Search
  • lucyjeczalik

Hello taper my old friend


There's a week to go until Hever Castle 70.3 'The Gauntlet'.


1.9km swim, 90km bike, 21km run


Probably more easily recognised as a half-Ironman distance, this race is not a half Ironman. Notably because - and I did not learn this until a year ago - 'Ironman' is a brand not the name of the distance.The Ironman event comes with the 'M-DOT' logo (and sometimes tattoo) and Mike Reilly announcing your name and that 'You are an Ironman' as you cross the line. Ironman also do 70.3 distance races but this isn't one of them.... anyway...

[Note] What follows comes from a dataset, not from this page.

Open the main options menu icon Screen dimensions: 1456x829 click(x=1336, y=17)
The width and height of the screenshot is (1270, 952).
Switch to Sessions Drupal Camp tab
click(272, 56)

Basically, it's a long way to swim, a long way to cycle and a long way to run. And myself and a few hundred other people will be doing them all back to back around the stunning grounds and countryside at Hever Castle in Kent. This coming week and last week are part of my 'taper', the period coming up to a race where you've peaked your training and fitness and it's time to reserve some energy before the big day.


Taper can be a struggle


This time, however, I'm doing fine. There's a lot of reasons for that:


1) Experience - The more races I have done, the better I have become at dealing with the anxiety and restlessness of the taper period.

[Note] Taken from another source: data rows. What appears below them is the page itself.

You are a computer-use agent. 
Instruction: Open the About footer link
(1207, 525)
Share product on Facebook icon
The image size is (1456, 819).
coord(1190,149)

2) Excitement - I shit you not, I just watched the trailer video for the event and I actually shuddered with excitement. I CANNOT WAIT.

3) I'm Ready - Physically, I've never been stronger or fitter and mentally I was hella ready for taper to come around. The last few weeks of peak training were mentally exhausting for me and I was MORE THAN READY to take the foot off the gas.

4) I Have a Plan - I know what I like to eat the night before, I know how I'm going to organise my packing (triathlons are a nightmare for this), I know what sleep stories I'll be using to help me relax the night before and I know what I'm doing afterwards. So much of pre-race nerves is about feeling out of control so I've now got a solid routine around what I can control and it really really helps.


The first time I tapered properly (and was really scared of an event) was the London Marathon in 2016. I was a nervous wreck for an entire week beforehand and a fidgety, emotional bundle of irritability two weeks out. As much as you can read about how the reduction in activity combined with a looming event can affect you, it's hard to know what that really means until it happens. Over the last three years I've honed the routines and comforts that work for me and things have hugely improved.


This particular taper period coincides with the end of our first month in Sheffield and one in which I am (so far) unemployed. This makes distracting myself from the nerves and fidgets that bit more tricky and reduces the pool of people in my immediate vicinity that I can moan to about it. Nevertheless I am feeling relaxed, ready and content. I love the rhythm and challenge of training but boy am I ready to go on some runs and rides with no structure where I can get really lost around these parts. To be excited about the event itself and the period after is new for me, usually I can't see any further than the day itself and I feel somewhat lost once it's all over.


Something I should put down in words, though, is that unlike Paris Marathon when I tried to get back to training too soon and sprained my ankle, I intend to heed my own advice this time. Recovery from periods of training is as much about mental recovery than physical. Take the amount of time you think you need off, and then add some more.


I've done more hard work for this than for anything else ever and I am genuinely immensely proud of that. The event itself is just the victory lap, a celebration.